"The best of its kind in the world." So writes a New York Times art critic, describing the Adirondack Museum in Blue Mountain Lake, New York. Crowning a hilltop in the heart of the state's six million acre Adirondack Park, this 31-year-old regional museum looks west over Blue Mountain Lake far below, and east over Blue Mountain, which is 75 miles from Albany, 180 from New York City.
A long vista of the lake - a sapphire embedded deep amidst the forested hills - greets visitors as they enter and leave the 22 exhibit buildings. These include the 1876 Log Hotel, a painting gallery, a typical early Adirondack cottage, a Road and Rail Transportation building which houses horsedrawn vehicles, sleds, wheeled buggies, and the symbol of wealth of early millionaire tourists - a luxuriously appointed private railroad car.
There is also a locomotive which operated from 1900 to 1929 on the three-quarter-mile carry on Raquette Lake, a mining building, a blacksmith's shop, the steamboat Osprey, the excursion launch Mountaineer and the elegant sloop Water Witch, floating on an outdoor, plexiglass-domed pool of its own.

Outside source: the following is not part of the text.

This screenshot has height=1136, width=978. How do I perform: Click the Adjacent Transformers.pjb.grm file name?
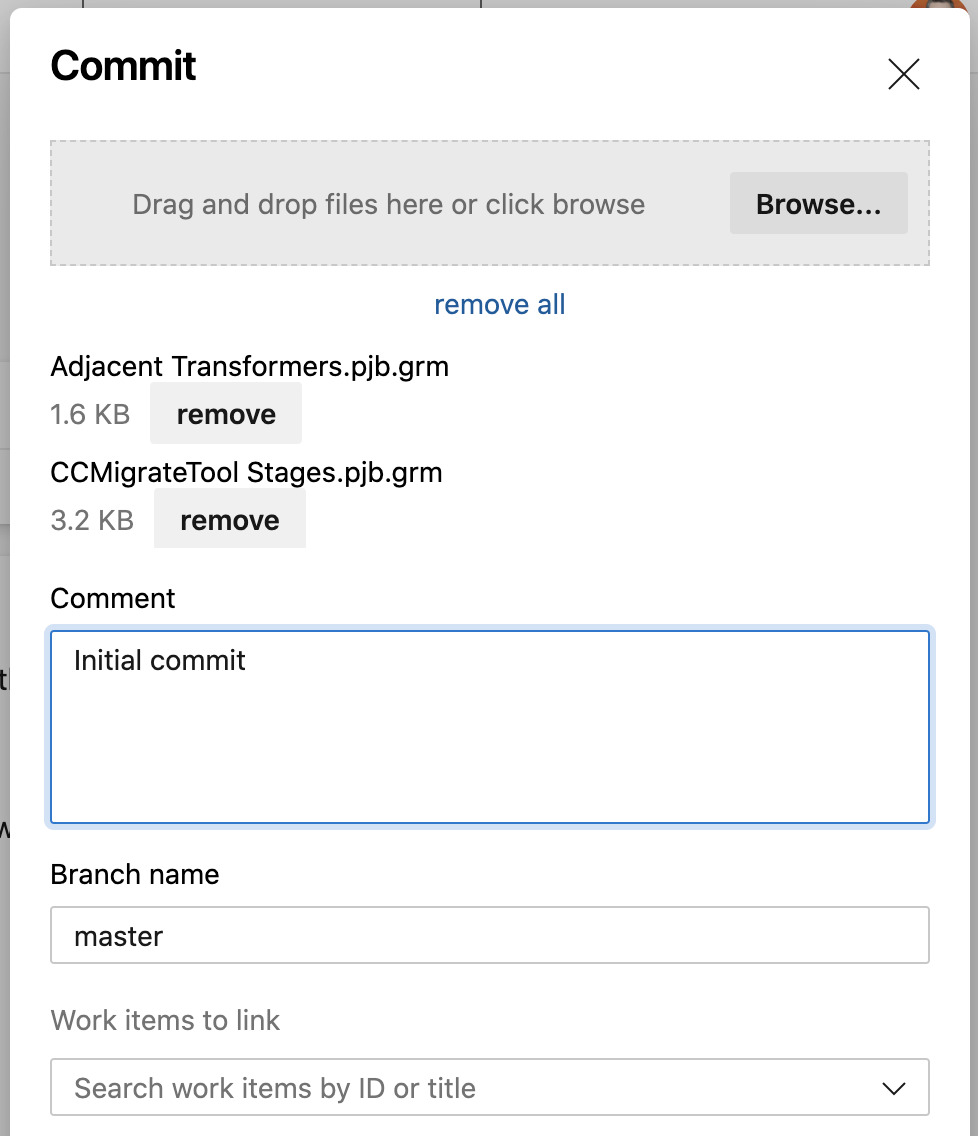pos(249,367)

Rustic Bull Cottage is filled with early Adirondack twig furniture. In the large auditorium a film, The Adirondacks, runs continuously. In the boat building are displayed the famous 19th-century Adirondack guide boats, those light, graceful vessels that float like an autumn leaf on the water and can be carried overland by one man, yet are sturdy enough to navigate the roughest passages. Called "the best handiwork of the region", such boats are designed to carry two people and their gear and are used to this day by Adirondackers for hunting, fishing, transporting tourists and, in an emergency, to sleep under.
Built and operated almost entirely through private contributions, the museum is the result of the desire of William Wessels, owner of The Blue Mountain Lake House, and Harold Hochschild, who had been coming to the lake since 1904, to preserve the history of this unique area. They formed the Adirondack Historical Association and, in 1953, purchased the Blue Mountain Lake House as a site. (The museum compound consists of 30 acres, with another 150 of forest as a protective buffer.) The library, "the most important collection of Adirondackana anywhere", holds paintings, manuscripts, old maps, historic photographs and 7,000 books. It is used internationally by writers, researchers and historians.